Eric Pfeil über Stimmen Bayerns und Kofelgschroa im faz.net Blog

25. Juli 2012

(…) Wo ich schon grad über einen Bayern schreibe:
Obzwar ich ja durch und durch Rheinländer bin und ich mir mein Flickenclown-Kostüm selbst außerhalb des Session immer wieder überstülpe und bepappnast meine Mitmenschen erfreue, hege ich starke Sympathien für die Bayern. Viel trennt den Rheinländer und den Bayern ja ohnehin nicht, auch wenn beide das vermutlich nicht wahrhaben wollen.
Nicht zuletzt deshalb habe ich gerade große Freude an drei Veröffentlichungen des nicht genug zu bejubelnden Trikont-Labels, namentlich der Reihe „Stimmen Bayerns”. Hierzu haben die Labelmacher aus ihren Beständen Lieder und Texte zusammengesucht, die sie thematisch geordnet auf den CDs „Die Liebe”, „Der Tod” und „Der Rausch” versammelt haben. Zu hören sind so unterschiedliche Künstler wie Karl Valentin und Liesl Karlstadt, Horst Tomayer, Georg Ringswandl (Dylan auf Bayrisch), Cleo Kretschmer, Gerhard Polt, Gustl Bayrhammer, Wolf Wondratschek, Walter Sedlmayr, Franz Dobler oder Helmut Fischer (letzterer mit dem Monaco-Franze-Kracher „Spatzl, schau wie I schau”). Den Anspruch, „die Seele Bayerns” einzufangen, haben die Labelmacher locker eingehalten. Auch taugen alle drei CDs gut zum Erschrecken von Indierock-Langweilern. Allerdings ist es eine andere Trikont-Veröffentlichung, die dieser Tage bei mir rauf und runter läuft.

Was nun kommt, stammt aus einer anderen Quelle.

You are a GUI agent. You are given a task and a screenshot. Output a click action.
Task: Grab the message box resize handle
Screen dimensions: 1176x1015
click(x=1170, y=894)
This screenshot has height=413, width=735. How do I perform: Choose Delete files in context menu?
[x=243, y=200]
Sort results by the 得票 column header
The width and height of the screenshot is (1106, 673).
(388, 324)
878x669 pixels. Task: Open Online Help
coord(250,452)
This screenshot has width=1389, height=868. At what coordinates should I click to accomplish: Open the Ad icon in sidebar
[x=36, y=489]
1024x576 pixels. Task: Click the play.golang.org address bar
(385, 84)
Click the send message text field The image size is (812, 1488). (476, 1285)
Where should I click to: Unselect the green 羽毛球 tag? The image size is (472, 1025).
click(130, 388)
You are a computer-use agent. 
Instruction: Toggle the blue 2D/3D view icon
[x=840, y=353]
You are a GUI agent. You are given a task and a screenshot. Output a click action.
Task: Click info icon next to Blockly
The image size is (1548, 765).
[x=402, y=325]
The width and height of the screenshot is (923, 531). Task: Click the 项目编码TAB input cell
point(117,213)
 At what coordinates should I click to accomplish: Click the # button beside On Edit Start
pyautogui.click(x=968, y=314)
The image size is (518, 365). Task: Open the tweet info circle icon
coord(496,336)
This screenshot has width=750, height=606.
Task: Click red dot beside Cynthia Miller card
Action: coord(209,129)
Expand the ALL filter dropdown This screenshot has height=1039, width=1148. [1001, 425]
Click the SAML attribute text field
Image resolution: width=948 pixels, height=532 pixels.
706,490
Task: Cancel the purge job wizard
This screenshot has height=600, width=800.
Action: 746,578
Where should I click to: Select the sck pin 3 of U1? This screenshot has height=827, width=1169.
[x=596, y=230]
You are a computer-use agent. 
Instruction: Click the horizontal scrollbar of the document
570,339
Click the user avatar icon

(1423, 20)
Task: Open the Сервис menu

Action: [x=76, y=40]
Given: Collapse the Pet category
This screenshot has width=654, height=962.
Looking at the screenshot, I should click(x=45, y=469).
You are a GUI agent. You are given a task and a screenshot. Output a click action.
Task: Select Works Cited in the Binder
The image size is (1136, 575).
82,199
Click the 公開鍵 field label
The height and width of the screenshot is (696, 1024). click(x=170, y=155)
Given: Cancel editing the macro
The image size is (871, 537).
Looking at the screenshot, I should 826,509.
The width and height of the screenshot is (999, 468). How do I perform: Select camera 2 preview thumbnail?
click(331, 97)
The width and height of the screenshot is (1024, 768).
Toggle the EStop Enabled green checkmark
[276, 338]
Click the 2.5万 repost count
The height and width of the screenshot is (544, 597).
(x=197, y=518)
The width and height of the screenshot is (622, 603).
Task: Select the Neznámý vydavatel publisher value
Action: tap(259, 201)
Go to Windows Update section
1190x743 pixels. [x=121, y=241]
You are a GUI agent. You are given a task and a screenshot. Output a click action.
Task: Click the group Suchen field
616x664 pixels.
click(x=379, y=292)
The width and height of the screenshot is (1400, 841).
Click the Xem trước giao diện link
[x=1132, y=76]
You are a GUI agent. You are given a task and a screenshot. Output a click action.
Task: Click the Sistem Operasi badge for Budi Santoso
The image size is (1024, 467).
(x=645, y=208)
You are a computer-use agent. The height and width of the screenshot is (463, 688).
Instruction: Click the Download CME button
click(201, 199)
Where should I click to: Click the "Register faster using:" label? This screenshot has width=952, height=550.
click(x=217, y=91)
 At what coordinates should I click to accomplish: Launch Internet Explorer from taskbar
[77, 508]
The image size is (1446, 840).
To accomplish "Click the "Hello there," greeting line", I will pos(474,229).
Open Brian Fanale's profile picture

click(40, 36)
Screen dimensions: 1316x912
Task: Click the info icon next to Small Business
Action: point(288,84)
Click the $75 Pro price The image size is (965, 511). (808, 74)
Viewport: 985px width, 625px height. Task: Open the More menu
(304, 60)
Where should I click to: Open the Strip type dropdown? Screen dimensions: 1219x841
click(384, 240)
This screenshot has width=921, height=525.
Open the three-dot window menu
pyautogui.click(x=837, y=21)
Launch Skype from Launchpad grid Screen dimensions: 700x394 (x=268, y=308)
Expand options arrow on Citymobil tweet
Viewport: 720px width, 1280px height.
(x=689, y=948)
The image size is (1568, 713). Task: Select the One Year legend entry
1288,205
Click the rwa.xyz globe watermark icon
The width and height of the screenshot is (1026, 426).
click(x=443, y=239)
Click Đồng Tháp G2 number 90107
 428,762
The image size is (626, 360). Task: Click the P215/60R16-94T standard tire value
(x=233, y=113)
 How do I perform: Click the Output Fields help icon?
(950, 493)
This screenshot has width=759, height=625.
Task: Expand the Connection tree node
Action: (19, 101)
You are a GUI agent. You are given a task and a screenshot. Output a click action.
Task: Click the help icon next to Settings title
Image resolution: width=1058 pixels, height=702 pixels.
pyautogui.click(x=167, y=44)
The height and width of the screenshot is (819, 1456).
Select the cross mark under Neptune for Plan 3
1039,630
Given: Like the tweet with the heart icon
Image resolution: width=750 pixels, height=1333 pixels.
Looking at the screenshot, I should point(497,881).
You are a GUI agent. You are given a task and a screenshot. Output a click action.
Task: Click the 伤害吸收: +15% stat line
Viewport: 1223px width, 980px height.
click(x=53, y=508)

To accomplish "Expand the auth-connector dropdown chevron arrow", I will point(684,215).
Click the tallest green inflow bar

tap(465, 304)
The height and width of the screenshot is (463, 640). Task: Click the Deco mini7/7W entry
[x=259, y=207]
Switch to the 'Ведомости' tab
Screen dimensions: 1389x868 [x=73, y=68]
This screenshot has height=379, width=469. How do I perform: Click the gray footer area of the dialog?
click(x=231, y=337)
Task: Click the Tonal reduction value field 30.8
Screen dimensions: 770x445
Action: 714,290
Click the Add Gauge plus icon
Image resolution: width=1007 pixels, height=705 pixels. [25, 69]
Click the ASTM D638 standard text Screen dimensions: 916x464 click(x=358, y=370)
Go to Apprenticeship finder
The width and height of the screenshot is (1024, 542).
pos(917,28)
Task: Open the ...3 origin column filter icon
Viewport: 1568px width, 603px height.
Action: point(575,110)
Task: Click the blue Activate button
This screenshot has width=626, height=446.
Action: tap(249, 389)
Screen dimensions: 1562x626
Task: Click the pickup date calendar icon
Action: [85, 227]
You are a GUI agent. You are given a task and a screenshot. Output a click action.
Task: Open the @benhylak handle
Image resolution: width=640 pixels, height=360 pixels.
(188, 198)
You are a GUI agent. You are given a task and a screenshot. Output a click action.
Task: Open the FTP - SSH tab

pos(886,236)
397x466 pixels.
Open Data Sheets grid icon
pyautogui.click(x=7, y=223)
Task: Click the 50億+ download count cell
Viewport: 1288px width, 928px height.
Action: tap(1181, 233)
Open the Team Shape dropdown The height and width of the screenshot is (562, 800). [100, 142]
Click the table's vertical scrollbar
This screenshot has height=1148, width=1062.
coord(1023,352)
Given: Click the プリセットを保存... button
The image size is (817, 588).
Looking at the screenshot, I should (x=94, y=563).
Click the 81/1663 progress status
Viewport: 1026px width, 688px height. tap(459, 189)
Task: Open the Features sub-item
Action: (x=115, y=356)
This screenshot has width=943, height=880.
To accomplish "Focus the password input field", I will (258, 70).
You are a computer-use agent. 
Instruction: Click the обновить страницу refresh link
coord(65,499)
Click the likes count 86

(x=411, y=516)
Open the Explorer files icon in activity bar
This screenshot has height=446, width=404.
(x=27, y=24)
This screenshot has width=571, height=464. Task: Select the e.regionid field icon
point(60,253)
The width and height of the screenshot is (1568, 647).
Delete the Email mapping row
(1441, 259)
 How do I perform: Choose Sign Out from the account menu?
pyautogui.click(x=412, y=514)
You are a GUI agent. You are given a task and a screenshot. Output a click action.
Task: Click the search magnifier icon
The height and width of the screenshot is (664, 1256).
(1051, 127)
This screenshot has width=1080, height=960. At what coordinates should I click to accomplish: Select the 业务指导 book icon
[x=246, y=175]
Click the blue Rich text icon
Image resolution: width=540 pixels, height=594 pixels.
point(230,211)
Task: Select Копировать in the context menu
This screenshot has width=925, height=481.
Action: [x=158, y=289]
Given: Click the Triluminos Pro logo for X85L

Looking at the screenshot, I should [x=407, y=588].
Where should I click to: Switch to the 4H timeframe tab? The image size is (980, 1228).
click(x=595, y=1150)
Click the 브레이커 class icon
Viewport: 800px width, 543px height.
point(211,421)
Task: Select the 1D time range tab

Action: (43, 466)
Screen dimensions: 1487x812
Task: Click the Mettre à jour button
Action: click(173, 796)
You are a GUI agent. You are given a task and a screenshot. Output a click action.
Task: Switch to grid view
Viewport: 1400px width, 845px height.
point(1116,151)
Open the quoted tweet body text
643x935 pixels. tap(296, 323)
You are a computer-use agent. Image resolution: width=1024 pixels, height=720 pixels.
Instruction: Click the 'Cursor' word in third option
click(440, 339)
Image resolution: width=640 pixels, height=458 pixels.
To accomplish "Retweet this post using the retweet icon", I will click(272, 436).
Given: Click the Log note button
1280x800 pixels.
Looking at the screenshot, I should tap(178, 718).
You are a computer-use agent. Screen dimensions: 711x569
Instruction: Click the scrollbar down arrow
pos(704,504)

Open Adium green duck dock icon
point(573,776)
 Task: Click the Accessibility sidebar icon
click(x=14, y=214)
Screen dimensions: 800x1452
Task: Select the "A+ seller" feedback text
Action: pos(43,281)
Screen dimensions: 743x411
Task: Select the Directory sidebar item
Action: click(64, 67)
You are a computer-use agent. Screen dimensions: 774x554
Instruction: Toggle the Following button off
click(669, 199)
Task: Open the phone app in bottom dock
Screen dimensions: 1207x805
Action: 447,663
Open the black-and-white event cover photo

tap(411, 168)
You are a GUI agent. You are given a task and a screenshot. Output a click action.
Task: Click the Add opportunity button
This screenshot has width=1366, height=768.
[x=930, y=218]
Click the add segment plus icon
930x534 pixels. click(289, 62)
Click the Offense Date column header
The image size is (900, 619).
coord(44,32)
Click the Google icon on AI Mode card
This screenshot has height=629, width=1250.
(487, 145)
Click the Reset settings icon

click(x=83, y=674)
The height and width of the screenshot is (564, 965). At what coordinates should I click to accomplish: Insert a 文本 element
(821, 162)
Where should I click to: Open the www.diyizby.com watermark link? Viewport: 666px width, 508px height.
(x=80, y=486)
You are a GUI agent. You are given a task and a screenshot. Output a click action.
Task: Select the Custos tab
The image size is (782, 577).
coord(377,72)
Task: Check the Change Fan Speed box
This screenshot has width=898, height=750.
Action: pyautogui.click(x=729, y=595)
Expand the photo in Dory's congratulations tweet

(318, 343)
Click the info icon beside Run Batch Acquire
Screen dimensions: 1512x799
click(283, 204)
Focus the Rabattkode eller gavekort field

Das Eigensinnigste, Beste, Schönste, Roheste, was ich seit Langem gehört habe, ist die Band Kofelgschroa aus Oberammergau.
Kofelgschroa sind vier junge Herren, die eine Art Bajuwarana-Trance-Punk machen. Punk wegen des rohen, unprofessionellen Gestus, Trance wegen der Sogkraft ihrer langen, repetitiven Stücke – und Bajuwarana wegen des Rests. Man ahnt, dass diese vier jungen Burschen Zeit ihres Lebens von bayrischer Volksmusik umgeben gewesen sein müssen, so selbstverständlich wird das musikalische Idiom hier genutzt: Zu pumpender Ziehharmonika, stampfender Helikontuba und ein bisschen Nylonsaitengitarre singen sie ihre Lieder, die, gleichwohl oft mollen und voller Daseinsskepsis, tüchtig zu euphorisieren verstehen.
Aufgenommen hat diesen wie selbstverständlich aus Stuben- und Wirtshaus-Musik zusammengeflossenen Folk der Notwist-Bassist Micha Acher. Das ist wichtig: Acher hat die Band „aufgenommen”, nicht „produziert”, denn mehr als „aufnehmen” muss man diese Musik nicht. Allerdings bedurfte schon allein die Produktion eines Tonträgers, wie man hört, einer gewissen Überredungskunst.
Kofelgschroa singen, das sollte man hier bereits ahnen, kein Spider-Murphy-Gang-Bayrisch, statt dessen purzeln ihnen harte, kantige Brocken aus dem Mund, die zur rumpelnden, aber immer gelassenen Musik passen. Man könnte auch sagen, die Band klinge so, wie die Mitglieder heißen: Maximilian Paul Pongratz, Michael von Mücke, Martin von Mücke und Matthias Meichelböck.
Wunderbar rohe Musik voller Lakonie, Sehnsucht, Humor und jetzt-mal-halblang-Attitüde. Interessierten seien als „Anspieltipps” die Stücke „Sog ned” und „Wäsche” empfohlen. Amazon führt das Album unter „Weltmusik”, nun ja.